When I write an article it is usually based upon a long period of study concerning the very topic of the article or a closely related topic. As a habit however, I do like to get the orthodox thinking side of it all just prior to writing an article, and a simple search of the internet will clearly show the many who seem to regurgitate each other’s opinions and usually based upon the regurgitation of opinions of some Smithsonian puppet. Each of you should try this, go to your favorite browser search window and type “Who Discovered America” After reading many of the articles you will quickly see what I mean. The point being, after reading the many perspectives are you really any wiser? I for one have found that rather than sifting through the garbage, I can get my answers as to what the orthodox world believes by simply going to Wiki…  I for one really don’t care who the people think discovered America, It would seem in the race between Columbus, Leif Eriksson, and the Chinese, Leif is slowly taking the lead, but I have some terrible news for all of them….

If there is one thing all perspectives can agree upon, when each of the claimed discoverers made their landing, from shore, someone was peeking through the bushes at them. Why is it we take the inhabitants obviously occupying the Americas longer than these glory mongers family names have existed, and remove them from the very status of being a man? Are we placing them in the same category as the animals discovered on this land when whoever arrived? NONE OF THEM discovered America!

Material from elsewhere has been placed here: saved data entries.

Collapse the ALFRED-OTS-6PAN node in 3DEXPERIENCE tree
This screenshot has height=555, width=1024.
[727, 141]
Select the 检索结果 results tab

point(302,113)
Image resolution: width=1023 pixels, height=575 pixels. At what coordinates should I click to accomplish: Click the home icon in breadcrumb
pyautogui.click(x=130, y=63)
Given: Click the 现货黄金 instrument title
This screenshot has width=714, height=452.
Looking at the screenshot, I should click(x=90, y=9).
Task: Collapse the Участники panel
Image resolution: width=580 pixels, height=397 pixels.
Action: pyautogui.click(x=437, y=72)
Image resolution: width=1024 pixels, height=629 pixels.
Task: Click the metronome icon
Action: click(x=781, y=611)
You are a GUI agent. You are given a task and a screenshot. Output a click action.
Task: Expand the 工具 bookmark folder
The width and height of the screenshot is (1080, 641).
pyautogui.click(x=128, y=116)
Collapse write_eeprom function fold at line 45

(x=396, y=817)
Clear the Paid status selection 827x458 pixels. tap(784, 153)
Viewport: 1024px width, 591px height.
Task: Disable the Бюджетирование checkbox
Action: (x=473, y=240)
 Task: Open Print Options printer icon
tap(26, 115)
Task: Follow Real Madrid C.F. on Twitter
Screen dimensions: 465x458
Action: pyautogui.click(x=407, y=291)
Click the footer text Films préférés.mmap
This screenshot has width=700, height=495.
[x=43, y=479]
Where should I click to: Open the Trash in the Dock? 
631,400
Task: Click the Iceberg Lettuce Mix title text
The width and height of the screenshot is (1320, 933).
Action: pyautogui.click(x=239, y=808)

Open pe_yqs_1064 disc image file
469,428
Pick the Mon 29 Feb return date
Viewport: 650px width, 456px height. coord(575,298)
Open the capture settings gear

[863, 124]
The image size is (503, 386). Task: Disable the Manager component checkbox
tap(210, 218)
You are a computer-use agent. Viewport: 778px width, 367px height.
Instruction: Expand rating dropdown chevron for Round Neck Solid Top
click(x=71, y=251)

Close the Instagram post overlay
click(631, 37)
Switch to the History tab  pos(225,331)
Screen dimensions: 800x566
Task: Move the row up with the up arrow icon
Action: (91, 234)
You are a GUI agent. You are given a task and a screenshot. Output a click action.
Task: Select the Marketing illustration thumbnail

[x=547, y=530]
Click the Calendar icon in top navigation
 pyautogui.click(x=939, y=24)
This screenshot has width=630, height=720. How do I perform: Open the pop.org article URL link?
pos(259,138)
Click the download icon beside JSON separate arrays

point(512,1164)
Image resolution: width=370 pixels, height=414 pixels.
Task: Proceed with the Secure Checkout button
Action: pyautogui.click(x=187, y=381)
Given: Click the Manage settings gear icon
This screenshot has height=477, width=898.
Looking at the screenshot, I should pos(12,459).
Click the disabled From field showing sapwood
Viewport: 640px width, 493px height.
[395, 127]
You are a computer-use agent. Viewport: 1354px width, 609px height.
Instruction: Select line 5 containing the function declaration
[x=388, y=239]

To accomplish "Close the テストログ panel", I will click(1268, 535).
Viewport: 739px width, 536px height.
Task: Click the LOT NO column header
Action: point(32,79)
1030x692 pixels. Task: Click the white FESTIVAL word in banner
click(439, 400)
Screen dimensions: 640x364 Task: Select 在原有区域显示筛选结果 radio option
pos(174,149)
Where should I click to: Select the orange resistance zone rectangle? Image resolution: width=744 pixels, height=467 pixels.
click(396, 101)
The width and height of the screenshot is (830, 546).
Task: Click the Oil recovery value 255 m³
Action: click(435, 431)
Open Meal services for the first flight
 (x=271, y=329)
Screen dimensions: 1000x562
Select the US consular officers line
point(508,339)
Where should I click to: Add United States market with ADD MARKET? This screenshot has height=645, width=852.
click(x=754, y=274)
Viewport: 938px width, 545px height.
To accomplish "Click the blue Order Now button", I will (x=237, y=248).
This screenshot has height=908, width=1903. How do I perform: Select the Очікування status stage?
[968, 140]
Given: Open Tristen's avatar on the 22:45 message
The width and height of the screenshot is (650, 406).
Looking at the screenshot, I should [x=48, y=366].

Before I end this rant, try this, go to your choice of browsers And type in “History of the Americas, Wiki” “Voyages of Christopher Columbus Wiki” or any related choice of words, and you will find what appears to be a very well put together article of presumed facts, now scroll to the bottom where you will find a very impressive list of references, 30 or more, now look at the dates of these references of which you will find, not one written before 1900, in fact most are written within the last 20 years! And almost NEVER will you find among the references, the original source material for the subject at hand…  In fact you can research any of the books listed in those references, obtain a copy and also in that book find an impressive list of references, and they too will be a list of books written within the last 20 years of that books publication! The point being is, those who write our wiki articles and the like writers, are  regurgitating what has already been regurgitated many times over, I seriously doubt that any of the referenced writers in the wiki articles nor those who contributed to the articles, have ever themselves read the original source material for the topic! This period of our history I call, of course, the Regurgitation Period.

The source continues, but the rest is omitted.